* [merged] mm-fix-potential-data-race-in-sys_swapon.patch removed from -mm tree
@ 2015-08-24 18:41 akpm
2015-08-24 19:46 ` Hugh Dickins
0 siblings, 1 reply; 5+ messages in thread
From: akpm @ 2015-08-24 18:41 UTC (permalink / raw)
To: hughd, andreyknvl, cesarb, dvyukov, glider, hannes, jason.low2,
kcc, mhocko, stable, vdavydov, mm-commits
The patch titled
Subject: mm: fix potential data race in SyS_swapon
has been removed from the -mm tree. Its filename was
mm-fix-potential-data-race-in-sys_swapon.patch
This patch was dropped because it was merged into mainline or a subsystem tree
------------------------------------------------------
From: Hugh Dickins <hughd@google.com>
Subject: mm: fix potential data race in SyS_swapon
While running KernelThreadSanitizer (ktsan) on upstream kernel with
trinity, we got a few reports from SyS_swapon, here is one of them:
Read of size 8 by thread T307 (K7621):
[< inlined >] SyS_swapon+0x3c0/0x1850 SYSC_swapon mm/swapfile.c:2395
[<ffffffff812242c0>] SyS_swapon+0x3c0/0x1850 mm/swapfile.c:2345
[<ffffffff81e97c8a>] ia32_do_call+0x1b/0x25
Looks like the swap_lock should be taken when iterating through the
swap_info array on lines 2392 - 2401: q->swap_file may be reset to NULL by
another thread before it is dereferenced for f_mapping.
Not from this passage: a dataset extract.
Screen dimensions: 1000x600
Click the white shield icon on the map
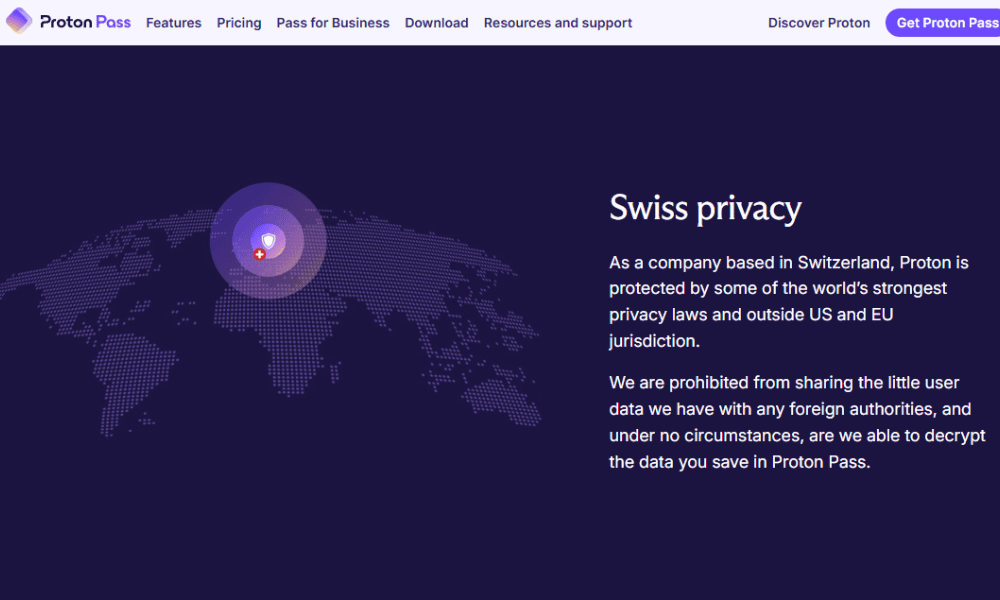click(x=268, y=240)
But why is that iteration needed at all? Doesn't the claim_swapfile()
which follows do all that is needed to check for a duplicate entry -
FMODE_EXCL on a bdev, testing IS_SWAPFILE under i_mutex on a regfile?
Well, not quite: bd_may_claim() allows the same "holder" to claim the bdev
again, so we do need to use a different holder than "sys_swapon"; and we
should not replace appropriate -EBUSY by inappropriate -EINVAL.
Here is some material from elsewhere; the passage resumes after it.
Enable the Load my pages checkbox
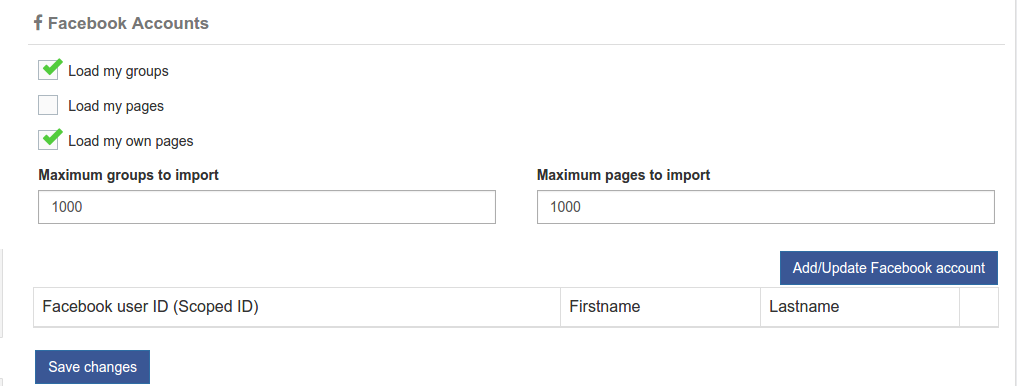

Index i was reused in a cpu loop further down: renamed cpu there.
Signed-off-by: Hugh Dickins <hughd@google.com>
Reported-by: Andrey Konovalov <andreyknvl@google.com>
Cc: Michal Hocko <mhocko@suse.cz>
Cc: Johannes Weiner <hannes@cmpxchg.org>
Cc: Vladimir Davydov <vdavydov@parallels.com>
Cc: Jason Low <jason.low2@hp.com>
Cc: Cesar Eduardo Barros <cesarb@cesarb.net>
Cc: Dmitry Vyukov <dvyukov@google.com>
Cc: Kostya Serebryany <kcc@google.com>
Cc: Alexander Potapenko <glider@google.com>
Cc: <stable@vger.kernel.org>
Signed-off-by: Andrew Morton <akpm@linux-foundation.org>
---
mm/swapfile.c | 25 +++++++------------------
1 file changed, 7 insertions(+), 18 deletions(-)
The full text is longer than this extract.